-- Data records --
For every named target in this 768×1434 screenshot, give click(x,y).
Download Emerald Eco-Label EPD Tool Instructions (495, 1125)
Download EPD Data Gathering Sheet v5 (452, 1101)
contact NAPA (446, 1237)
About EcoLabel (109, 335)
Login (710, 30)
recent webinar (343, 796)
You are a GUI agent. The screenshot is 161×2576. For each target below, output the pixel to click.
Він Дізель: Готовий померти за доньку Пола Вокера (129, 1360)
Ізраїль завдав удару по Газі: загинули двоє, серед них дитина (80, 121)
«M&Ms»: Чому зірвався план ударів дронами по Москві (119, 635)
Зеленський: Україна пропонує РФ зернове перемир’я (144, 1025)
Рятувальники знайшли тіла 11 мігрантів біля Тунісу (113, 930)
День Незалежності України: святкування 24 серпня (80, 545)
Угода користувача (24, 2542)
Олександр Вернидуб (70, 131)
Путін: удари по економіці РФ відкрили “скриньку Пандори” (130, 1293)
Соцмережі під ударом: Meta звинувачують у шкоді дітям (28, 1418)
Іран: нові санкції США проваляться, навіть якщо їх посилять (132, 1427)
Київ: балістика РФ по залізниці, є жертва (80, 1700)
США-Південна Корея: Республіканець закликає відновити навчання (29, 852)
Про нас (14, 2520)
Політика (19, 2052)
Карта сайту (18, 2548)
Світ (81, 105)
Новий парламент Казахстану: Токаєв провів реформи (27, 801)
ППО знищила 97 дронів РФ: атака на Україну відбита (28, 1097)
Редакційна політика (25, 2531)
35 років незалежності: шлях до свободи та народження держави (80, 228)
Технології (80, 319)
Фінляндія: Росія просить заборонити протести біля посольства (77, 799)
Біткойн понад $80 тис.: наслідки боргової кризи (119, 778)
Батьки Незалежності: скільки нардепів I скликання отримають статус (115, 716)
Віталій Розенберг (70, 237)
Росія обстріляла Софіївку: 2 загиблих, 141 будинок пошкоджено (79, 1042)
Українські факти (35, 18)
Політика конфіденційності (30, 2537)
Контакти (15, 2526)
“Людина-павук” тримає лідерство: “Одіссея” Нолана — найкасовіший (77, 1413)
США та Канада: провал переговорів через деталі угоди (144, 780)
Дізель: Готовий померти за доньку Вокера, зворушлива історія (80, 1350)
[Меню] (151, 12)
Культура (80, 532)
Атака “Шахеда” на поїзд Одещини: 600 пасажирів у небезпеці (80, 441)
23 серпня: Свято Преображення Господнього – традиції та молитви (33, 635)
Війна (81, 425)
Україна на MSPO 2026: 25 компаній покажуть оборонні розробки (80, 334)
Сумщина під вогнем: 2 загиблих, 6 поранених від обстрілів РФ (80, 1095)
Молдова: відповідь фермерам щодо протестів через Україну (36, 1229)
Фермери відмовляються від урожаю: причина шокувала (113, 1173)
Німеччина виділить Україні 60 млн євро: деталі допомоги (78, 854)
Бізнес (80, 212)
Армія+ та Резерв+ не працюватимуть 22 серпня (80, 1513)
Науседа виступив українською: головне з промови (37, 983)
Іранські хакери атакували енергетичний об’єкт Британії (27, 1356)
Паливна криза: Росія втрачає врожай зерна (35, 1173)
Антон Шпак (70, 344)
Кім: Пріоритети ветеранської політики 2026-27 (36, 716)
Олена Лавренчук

-- What you are asked to do --
Each line above with the word "click" needs to be copied.

-- Reply --
For every named target in this 768×1434 screenshot, give click(x,y).
You are a GUI agent. The screenshot is 161×2576. For each target below, output the pixel to click.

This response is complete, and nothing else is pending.